Bonus information: This novel has many and varied virtues, but there was one flaw that really got under my skin -- it's badly edited, and this fault ends up being a distraction and a real pity. First, there are numerous careless word-choice errors, e.g. 'hoards' instead of 'hordes' and 'grizzly' instead of 'grisly' (given the book's content, this last one is especially unfortunate).

Second, Booth makes a valiant attempt to write dialog for several minor American characters in their vernacular, but fails utterly. I can't recall more misremembered and/or misconceived American local knowledge, idioms and slang outside Agatha Christie's oeuvre. For example, one of Booth's American characters tells a story about his romantic rival's car slipping off a 'carriageway' and falling into a river. No American would ever use that term. Another American POW goes on about the snow in Oklahoma reaching the roofs of his farmplace's buildings, and tobogganing across it: it snows only infrequently in Oklahoma.

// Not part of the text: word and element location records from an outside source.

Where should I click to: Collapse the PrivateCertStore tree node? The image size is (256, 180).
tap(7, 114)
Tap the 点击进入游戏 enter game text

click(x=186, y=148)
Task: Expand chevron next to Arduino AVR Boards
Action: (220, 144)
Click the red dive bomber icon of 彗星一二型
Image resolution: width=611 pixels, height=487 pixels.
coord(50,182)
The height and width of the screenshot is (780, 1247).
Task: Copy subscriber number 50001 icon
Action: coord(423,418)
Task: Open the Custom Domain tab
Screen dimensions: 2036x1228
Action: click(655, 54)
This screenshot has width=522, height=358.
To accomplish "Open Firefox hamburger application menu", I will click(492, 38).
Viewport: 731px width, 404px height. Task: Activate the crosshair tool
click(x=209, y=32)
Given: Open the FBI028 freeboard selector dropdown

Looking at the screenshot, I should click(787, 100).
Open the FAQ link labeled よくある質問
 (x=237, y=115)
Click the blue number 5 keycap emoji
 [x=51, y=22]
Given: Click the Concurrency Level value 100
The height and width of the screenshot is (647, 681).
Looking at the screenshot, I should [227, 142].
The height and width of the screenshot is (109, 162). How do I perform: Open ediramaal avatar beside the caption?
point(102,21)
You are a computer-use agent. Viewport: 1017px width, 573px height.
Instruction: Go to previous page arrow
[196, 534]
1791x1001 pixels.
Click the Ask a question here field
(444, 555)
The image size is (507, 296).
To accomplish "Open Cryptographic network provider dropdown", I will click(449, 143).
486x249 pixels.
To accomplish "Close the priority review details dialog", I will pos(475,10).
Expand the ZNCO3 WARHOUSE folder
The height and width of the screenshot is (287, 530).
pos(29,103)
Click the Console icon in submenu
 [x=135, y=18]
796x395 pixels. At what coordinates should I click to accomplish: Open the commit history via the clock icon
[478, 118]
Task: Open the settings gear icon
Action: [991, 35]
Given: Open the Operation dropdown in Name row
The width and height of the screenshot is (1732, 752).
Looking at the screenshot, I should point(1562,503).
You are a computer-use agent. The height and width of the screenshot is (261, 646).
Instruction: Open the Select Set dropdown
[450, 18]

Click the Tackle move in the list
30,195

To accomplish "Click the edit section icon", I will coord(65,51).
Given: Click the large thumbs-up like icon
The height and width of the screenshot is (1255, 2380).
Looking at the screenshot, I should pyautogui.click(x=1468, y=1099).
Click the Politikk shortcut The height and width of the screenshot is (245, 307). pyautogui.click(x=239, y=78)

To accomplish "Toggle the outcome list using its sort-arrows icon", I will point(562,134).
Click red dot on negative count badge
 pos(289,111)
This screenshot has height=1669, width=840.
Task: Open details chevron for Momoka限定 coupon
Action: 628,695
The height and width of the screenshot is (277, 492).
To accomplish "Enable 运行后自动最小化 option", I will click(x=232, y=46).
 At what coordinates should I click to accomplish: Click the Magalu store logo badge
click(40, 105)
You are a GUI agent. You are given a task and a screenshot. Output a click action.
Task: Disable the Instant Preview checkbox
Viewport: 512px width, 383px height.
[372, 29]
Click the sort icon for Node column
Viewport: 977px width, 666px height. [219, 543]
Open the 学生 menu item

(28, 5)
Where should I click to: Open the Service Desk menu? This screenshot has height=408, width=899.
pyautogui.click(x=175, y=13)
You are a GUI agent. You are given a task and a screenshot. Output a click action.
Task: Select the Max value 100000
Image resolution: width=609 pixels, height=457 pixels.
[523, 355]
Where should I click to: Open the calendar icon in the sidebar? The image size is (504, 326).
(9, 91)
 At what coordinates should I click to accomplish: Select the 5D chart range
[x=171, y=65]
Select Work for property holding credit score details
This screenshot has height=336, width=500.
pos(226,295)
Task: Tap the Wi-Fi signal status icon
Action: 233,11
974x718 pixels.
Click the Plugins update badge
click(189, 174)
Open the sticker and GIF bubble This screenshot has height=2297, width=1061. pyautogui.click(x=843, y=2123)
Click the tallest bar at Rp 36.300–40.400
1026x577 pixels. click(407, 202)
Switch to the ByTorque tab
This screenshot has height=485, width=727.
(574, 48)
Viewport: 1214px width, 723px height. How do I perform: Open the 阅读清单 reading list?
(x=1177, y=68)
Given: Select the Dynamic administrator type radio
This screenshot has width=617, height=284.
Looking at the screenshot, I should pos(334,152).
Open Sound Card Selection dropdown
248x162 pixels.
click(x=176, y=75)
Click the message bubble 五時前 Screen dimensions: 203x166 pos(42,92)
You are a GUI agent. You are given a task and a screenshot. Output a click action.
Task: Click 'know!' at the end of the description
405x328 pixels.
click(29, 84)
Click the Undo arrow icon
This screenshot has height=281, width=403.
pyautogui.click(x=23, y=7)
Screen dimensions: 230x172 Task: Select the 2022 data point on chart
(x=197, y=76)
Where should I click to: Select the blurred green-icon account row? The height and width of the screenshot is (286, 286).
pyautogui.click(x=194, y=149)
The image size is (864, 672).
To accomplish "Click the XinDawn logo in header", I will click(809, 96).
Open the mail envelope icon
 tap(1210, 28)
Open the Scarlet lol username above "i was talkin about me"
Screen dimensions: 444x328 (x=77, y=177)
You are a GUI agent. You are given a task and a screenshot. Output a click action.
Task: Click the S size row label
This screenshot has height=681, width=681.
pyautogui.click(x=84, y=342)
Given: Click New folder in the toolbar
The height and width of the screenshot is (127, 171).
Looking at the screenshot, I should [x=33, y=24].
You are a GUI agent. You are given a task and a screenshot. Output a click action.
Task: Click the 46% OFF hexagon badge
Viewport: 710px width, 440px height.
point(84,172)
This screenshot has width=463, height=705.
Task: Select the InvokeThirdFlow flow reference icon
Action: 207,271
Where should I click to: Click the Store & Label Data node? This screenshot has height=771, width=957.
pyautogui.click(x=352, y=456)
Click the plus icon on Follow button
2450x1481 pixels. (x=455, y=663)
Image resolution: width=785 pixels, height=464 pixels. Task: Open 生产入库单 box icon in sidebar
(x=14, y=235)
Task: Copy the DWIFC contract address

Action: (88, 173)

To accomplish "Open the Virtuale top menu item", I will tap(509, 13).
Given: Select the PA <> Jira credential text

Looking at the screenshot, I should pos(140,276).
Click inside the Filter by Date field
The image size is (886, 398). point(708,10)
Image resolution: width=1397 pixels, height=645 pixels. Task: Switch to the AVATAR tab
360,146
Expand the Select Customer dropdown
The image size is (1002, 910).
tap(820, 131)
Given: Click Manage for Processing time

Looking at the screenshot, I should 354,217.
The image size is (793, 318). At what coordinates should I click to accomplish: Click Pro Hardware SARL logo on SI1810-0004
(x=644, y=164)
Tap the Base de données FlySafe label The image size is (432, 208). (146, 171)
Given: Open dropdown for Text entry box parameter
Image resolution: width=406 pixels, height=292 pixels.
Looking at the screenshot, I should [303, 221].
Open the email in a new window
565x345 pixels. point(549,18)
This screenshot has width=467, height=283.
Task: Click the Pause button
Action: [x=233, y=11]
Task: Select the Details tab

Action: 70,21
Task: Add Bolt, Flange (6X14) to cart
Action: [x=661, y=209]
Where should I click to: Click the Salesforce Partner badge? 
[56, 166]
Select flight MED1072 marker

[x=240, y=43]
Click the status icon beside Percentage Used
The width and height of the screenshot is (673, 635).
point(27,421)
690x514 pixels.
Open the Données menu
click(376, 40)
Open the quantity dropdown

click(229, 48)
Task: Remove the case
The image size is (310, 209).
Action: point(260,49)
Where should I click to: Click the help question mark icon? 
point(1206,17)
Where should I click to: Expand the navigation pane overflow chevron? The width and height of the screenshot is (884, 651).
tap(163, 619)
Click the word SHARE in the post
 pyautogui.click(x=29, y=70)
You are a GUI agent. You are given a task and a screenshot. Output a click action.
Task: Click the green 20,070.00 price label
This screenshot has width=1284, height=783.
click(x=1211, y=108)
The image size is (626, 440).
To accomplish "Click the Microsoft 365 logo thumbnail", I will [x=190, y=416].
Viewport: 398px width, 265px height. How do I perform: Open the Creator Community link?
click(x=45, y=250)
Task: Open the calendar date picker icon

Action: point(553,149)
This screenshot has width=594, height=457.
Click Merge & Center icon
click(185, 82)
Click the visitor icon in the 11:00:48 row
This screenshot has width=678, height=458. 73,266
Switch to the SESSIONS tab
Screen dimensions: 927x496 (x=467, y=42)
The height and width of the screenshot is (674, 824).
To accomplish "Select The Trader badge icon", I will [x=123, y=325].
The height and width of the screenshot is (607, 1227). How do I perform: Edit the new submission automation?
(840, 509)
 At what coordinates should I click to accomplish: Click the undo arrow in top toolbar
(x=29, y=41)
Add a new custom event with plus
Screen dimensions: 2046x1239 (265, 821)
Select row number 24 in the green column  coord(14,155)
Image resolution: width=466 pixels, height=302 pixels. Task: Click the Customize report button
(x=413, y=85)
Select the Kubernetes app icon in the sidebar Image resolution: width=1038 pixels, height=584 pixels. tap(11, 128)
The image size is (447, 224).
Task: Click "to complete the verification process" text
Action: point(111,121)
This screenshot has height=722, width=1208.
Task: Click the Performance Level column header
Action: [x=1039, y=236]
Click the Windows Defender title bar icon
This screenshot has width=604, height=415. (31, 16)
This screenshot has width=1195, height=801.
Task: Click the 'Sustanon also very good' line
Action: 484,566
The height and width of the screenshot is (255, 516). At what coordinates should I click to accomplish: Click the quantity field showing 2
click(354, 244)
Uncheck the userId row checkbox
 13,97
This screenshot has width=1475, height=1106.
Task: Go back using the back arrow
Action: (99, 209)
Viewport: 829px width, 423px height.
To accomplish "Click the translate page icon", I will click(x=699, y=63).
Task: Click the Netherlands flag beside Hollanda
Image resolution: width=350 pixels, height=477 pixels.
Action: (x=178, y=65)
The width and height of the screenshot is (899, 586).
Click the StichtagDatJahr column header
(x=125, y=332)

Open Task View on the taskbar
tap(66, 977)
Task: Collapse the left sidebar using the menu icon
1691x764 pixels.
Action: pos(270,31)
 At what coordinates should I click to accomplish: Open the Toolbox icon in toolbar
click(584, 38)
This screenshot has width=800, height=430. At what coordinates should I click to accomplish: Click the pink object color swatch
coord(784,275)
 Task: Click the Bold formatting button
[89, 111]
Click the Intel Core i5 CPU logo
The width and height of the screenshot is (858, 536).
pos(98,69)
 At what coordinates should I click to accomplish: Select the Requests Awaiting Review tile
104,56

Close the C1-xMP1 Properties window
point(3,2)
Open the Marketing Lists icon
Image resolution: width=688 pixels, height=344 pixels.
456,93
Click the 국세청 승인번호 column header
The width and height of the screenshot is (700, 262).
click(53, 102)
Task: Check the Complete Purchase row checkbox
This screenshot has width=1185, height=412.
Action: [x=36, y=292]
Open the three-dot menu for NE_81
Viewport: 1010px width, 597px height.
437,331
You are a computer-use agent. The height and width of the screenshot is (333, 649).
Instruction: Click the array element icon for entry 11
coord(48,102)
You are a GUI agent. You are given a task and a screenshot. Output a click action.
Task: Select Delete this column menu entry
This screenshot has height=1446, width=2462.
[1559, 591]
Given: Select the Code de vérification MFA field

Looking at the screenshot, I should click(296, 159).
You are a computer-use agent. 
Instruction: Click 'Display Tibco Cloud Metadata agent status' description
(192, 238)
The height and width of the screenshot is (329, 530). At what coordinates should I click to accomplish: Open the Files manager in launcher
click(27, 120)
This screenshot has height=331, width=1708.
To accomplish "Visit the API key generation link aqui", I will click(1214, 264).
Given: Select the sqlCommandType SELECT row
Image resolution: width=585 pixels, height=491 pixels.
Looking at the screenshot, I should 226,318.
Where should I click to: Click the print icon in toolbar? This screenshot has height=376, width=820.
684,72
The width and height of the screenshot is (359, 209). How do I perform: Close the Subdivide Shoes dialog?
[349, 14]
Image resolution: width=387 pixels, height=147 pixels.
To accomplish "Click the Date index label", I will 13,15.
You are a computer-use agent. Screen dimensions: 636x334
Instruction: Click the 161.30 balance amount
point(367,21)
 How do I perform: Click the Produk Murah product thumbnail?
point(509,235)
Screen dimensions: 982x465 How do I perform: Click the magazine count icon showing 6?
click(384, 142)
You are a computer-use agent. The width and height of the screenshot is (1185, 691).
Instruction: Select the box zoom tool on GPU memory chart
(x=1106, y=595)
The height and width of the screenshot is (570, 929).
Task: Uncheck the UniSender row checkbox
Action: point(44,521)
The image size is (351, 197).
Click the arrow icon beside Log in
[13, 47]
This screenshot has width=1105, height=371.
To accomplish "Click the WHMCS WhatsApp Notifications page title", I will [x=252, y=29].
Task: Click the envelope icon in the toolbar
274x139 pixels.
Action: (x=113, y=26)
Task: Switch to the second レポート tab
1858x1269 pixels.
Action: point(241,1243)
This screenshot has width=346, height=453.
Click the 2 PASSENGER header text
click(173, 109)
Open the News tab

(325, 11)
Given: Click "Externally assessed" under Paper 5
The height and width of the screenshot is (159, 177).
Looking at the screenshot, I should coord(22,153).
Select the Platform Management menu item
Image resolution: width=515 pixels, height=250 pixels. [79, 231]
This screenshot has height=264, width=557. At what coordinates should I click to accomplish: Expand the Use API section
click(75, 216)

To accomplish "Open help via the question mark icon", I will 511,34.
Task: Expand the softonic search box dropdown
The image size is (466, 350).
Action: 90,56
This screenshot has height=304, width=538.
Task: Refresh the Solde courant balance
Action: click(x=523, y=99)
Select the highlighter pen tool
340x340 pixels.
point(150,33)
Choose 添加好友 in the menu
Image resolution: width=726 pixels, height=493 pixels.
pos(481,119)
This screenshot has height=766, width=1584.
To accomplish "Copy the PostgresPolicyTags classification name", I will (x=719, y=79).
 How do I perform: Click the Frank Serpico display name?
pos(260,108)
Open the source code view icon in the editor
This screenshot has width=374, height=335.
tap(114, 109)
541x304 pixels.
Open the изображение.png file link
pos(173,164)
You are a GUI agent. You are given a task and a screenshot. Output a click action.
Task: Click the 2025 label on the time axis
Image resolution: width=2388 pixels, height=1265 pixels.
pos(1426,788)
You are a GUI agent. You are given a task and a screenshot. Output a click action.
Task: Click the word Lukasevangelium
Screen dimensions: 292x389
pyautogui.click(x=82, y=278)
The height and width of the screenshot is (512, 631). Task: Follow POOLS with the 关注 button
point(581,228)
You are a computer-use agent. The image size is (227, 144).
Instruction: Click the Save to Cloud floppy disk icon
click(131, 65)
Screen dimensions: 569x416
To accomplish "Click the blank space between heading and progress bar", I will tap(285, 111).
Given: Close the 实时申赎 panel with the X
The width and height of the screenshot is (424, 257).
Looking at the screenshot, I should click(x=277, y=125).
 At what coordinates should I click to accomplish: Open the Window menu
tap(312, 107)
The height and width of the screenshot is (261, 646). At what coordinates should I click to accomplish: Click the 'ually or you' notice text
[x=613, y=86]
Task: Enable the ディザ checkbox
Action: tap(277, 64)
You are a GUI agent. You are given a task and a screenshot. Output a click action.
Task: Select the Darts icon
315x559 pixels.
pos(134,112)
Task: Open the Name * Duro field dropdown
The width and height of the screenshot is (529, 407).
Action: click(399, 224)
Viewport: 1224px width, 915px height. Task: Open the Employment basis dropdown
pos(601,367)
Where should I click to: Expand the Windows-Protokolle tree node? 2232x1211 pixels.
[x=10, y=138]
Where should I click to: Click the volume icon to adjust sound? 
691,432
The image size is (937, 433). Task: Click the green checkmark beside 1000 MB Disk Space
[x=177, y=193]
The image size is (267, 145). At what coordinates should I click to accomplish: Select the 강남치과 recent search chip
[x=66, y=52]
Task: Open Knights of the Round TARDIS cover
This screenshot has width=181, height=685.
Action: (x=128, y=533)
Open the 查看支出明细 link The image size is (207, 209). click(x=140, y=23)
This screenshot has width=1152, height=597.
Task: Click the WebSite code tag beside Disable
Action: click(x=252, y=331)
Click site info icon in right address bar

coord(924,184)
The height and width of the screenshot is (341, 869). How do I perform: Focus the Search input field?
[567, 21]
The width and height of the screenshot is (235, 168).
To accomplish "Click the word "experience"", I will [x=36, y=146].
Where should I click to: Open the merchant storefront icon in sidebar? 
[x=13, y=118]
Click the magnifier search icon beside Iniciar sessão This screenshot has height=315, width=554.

Perhaps most implausibly, Booth stages a scene in which a group of American POWs join their British couterparts in a spontaneous rendition of 'Rule Britannia' when the war ends: not only would American soldiers not know the words to such a song, they'd never make the tacit admission that anyone other the good ol' US of A finished off the Japanese and won the war.

A good editor would surely have caught some of these gaffes, and the book would have been better for it.

Getting your hands on a copy:

The Amazon link is here.

This book is available for borrowing in the Hong Kong Public Library System. You can search for copies here. Please note that if you get the copy from the Lockhart Road branch, and are bothered by the small coffee stain on page 167, I offer my profuse apologies -- it really was an accident!

Next up: A double bill! I'll review Xu Xi's Hong Kong Rose and Stephen Coonts's Hong Kong.


The Hong Kong Novels

Thanks and am off to order it now...  I've never tried Booth's fiction.

A great crime thriller you might like (or may have even read) is John Burdett's The Last Six Million Seconds.  Burdett is an ex hong kong lawyer. Its terribly grisly but totally riveting and it makes  a refreshing change from all The Peak novels as it's mostly set in Mong Kok. It was written pre-handover (thats what the title refers to) so I wonder if it would be a little dated now or maybe its reached that point where its become historical?     

I also used to like the Yellowthread St crime series which are decades old now.  I picked up some old tatty copies in a secondhand bookshop. They even filmed a series based on the books for British TV in the late eighties which was OK.

Can't wait to hear what you think about Stephen Coonts. 

Re HK novels

Hi HKfan;

Thanks for the Burdett tip -- I knew vaguely that he had a Hong Kong connection, but I've only read a couple of his novels set in Thailand. They were indeed pretty good. I've not heard of the Yellowthread St series -- do you have any tips on where to start with that one?

As for Mr Coonts, let's just say his work had a powerful effect on me. That review is coming soon!